Damian Stamer is an artist I have always admired, though it is not easy for me to articulate why I am drawn to his work, besides the obvious that he is a very gifted painter and colorist who at a very young age has mastered his technical skill and has experimented with several styles and is finally coming into his own and creating a unique Damian elegance. Damian is not your typical artist, he doesn’t wear things to stand out and judging him on looks, you would assume he works an average job. He is incredibly humble and his muted intelligence and intuition takes you by complete surprise. Having spent a year in Germany and a year in Hungary, it is amazing to see the evolution of his painting and how all his experiences have embedded themselves into this work, especially after two years of living in New York and being surrounded by the center of the US art world. His Williamsburg studio is filled with light pouring in from the windows as well as the energy that can of the BQE that can be viewed from these windows.

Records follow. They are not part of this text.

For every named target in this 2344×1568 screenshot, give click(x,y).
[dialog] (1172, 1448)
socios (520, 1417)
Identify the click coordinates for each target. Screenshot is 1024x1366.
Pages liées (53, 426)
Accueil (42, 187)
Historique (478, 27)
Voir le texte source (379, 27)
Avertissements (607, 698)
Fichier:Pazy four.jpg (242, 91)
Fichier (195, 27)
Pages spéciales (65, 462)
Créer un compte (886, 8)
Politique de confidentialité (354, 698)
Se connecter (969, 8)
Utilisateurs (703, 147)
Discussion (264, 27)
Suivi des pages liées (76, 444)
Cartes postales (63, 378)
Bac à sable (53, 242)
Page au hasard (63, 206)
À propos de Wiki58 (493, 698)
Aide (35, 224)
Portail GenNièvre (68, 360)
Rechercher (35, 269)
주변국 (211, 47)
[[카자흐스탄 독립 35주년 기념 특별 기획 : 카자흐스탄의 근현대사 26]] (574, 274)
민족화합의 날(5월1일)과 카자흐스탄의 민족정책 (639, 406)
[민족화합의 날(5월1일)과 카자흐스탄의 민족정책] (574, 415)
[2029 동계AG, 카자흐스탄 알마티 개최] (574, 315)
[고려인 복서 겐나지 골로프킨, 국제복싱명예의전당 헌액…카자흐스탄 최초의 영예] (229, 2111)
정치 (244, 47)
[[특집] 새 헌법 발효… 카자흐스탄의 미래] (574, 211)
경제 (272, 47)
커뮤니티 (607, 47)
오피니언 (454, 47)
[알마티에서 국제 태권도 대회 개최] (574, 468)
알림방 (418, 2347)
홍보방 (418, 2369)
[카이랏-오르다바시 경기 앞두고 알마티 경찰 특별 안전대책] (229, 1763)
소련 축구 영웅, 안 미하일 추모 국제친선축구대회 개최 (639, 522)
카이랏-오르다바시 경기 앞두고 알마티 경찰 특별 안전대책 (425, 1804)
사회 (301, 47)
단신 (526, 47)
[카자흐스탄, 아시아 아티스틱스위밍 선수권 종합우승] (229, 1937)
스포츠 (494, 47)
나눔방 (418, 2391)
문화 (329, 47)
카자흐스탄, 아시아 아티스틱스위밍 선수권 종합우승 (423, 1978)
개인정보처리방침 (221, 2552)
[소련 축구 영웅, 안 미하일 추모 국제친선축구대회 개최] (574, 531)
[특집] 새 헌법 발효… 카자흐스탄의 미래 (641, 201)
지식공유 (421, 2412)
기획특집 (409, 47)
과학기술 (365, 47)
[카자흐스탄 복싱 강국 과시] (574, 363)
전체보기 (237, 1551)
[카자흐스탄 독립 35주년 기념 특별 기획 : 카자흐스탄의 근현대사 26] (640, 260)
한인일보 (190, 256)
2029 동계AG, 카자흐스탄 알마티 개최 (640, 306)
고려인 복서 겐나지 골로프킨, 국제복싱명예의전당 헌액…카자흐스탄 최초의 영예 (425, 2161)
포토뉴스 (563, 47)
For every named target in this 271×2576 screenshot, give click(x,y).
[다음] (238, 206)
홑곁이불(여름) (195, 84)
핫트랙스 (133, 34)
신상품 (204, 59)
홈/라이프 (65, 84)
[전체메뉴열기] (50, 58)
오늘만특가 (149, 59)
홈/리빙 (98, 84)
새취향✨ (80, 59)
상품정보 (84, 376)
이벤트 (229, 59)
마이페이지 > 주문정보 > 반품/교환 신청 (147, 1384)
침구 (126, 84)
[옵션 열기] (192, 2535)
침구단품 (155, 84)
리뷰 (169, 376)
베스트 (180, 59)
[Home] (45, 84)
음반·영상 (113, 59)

His paintings take hold of you and are hidden with meaning, the viewer discovers new elements at every, subtle turn. This hide-and-seek effect stems from the painting process. He enjoys adding images and then painting over them, so that only fragments of the original object/identity remain. Damian seeks to create a similar effect of layered billboards when the old posters are peeling away, a way of documenting time. I found myself looking and looking again at his paintings and as someone I have known for a while now, I still have the same reaction when I look at his paintings as I did the first time I saw them and when a new work in unveiled, even if it is not “finished”, I am speechless and find myself looking at the work for hours, revisiting different components and trying to dissect the canvas that truly seems alive. Stamer is able to capture movement, dynamism, ocean, still life, and landscapes (most widely used in his most recent works) and has clearly been influenced by Gerhard Richter, Neo Rauch, among many other East German artists, specifically of the Leipzig School. Damian often deals with the subject of twins and doubles since he has a twin brother who he is extremely close to and lives with, though they are very alike in some ways, Damian is a painter and Dylan is an investment banker, so Damian thinks about their relationship and the science behind being a twin and it often finds its way into his work.
His most current paintings deal with the juxtaposition of seemingly disparate elements and painting techniques. In attempts to marry pastoral landscape with both abstracted and non-objective forms, he constructs a new space, unique to the medium of painting. In addition to providing an opportunity for more realistic rendering, the landscapes push the depth of the painting, and therefore give the abstracted forms more space to inhabit.
Damian’s current process involves a great deal of trial and error, as he is letting the painting work itself out on the canvas. Compositional thumbnail sketches are used only in the most initial phases of the painting, afterward he tries to allow the uncontrollable drips and more freely painted marks to inform his next moves or aesthetic decisions. The end results are paintings that create almost dream-like worlds where dichotomous elements can live together and explore the painted spaces of their own creation.
However abstracted, there exists a visual world in which someone or something could live. Instead of a house on a flattened picture plane, the house rests in an environment. Even the stroke of color or geometric forms are applied in such a way as one can imagine moving around them. The abstraction is grounded by the physical laws of the natural world, and therefore lends itself to the possibility that someone has navigated these unexplained surroundings.
After leaving the studio, Damian was headed to North Carolina and Europe for the next month in hopes of travel, inspiration, adventure and completing his next series.